Headphones are my favorite way to signal that I'm trying to work and not available to talk. Sometimes I don't even have any music on when I wear them.
posted by 168 at 8:37 PM on March 30, 2013


There are apps for smart phones that will fake an incoming call. "Sorry, I have to take this personal call." Would be an easy way to get him out of your office.
posted by raisingsand at 3:34 PM on March 31, 2013


This worked for me in the same situation: get rid of all visitor chairs in you office or fill them with paperwork/books/whatever. Stand up when the person comes in and don't sit down until the person leaves. Good luck.
posted by KneeDeep at 4:30 PM on March 31, 2013


He is unable to interpret non-verbal cues that I am not interested in conversing. Yesterday, he was in my office for a total of 2 hours. What's more, he can be overbearing. He is interested in stating his opinions, not interested if you disagree. He has picked up my (personal) tablet, which I keep on my desk and started pressing buttons. If I try to give a hint that I'm not interested in talking by leaning into my screen, he'll get right in there, tell me what to do. Even took my mouse once and started clicking. Regardless, even if he was the nicest guy ever, I would rather work. I can sometimes end the conversation by walking out of the office, to go get tea, or claim that I have to go upstairs to talk to someone, but one can only do this so many times. ...

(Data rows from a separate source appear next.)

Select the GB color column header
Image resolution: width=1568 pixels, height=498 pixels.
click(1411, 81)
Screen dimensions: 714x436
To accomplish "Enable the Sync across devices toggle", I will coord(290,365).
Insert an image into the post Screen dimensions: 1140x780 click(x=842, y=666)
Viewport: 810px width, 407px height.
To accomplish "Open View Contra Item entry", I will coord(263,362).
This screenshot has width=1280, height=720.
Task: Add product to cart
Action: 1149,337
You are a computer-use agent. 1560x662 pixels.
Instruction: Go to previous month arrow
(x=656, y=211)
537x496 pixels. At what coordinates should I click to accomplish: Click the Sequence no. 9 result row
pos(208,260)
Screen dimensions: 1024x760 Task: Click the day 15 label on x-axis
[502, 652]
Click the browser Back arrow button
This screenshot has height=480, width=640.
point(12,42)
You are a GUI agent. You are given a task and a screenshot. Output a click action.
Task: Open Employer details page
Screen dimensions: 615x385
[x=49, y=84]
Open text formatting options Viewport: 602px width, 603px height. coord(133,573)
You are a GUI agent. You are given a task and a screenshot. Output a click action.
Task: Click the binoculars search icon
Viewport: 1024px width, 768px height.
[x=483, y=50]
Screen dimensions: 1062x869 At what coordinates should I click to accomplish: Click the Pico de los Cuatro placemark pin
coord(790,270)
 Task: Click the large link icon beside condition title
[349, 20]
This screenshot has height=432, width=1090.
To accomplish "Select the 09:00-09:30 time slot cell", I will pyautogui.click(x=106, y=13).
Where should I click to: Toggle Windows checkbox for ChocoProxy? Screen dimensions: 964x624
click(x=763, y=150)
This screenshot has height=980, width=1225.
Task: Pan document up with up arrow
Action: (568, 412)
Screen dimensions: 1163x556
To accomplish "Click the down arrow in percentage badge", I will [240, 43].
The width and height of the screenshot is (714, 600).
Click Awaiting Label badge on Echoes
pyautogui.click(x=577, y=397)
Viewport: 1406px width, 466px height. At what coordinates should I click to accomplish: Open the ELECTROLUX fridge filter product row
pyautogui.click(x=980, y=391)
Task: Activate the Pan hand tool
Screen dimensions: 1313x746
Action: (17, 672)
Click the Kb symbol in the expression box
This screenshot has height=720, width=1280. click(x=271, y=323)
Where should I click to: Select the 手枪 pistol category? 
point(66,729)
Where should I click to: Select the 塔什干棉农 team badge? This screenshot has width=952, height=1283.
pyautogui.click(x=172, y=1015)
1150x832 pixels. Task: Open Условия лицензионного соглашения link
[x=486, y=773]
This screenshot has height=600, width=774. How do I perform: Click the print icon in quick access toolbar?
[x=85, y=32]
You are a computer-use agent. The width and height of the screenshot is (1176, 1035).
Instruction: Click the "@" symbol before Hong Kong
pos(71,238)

This guy is the most important/experienced developer on the team and so I would be the one go to. The probationary period for my position is at the one year mark (2 months away) and at that point its a lot harder to get rid of someone. It might be possible to talk to my boss after that, though I'm not sure how I would initiate that conversation.

He isn't failing to pick up on your cues, he's deliberately ignoring them.

As the self-appointed(?) leader of this tiny tribe, it's his responsibility to acculturate you, and his behaviors are sending you two primary messages:

1. You are working too hard, and your greater productivity threatens to make the rest of us look bad. Especially me. If that's what it takes, I will physically prevent you from getting too much done until you understand that we do not work that hard around here.

2. I am Number One. I will demonstrate this to you by handling your personal items in a transgressive way.

The fact that he's doing this now, ten months in, suggests to me that he is also aware the probationary period is nearing an end, and that he is trying to see if he can get you in sync with his program before he has to decide whether to oppose giving you a permanent position. He doesn't necessarily want to get rid of you; you could come in very handy in the event of a crunch, but he can't have you showing him and the whole group up, and giving superiors ideas he doesn't want them to have.

I think you'll get a better review by appearing to play along than by going against him. When you pass the probationary period, you can play a different game if you want to.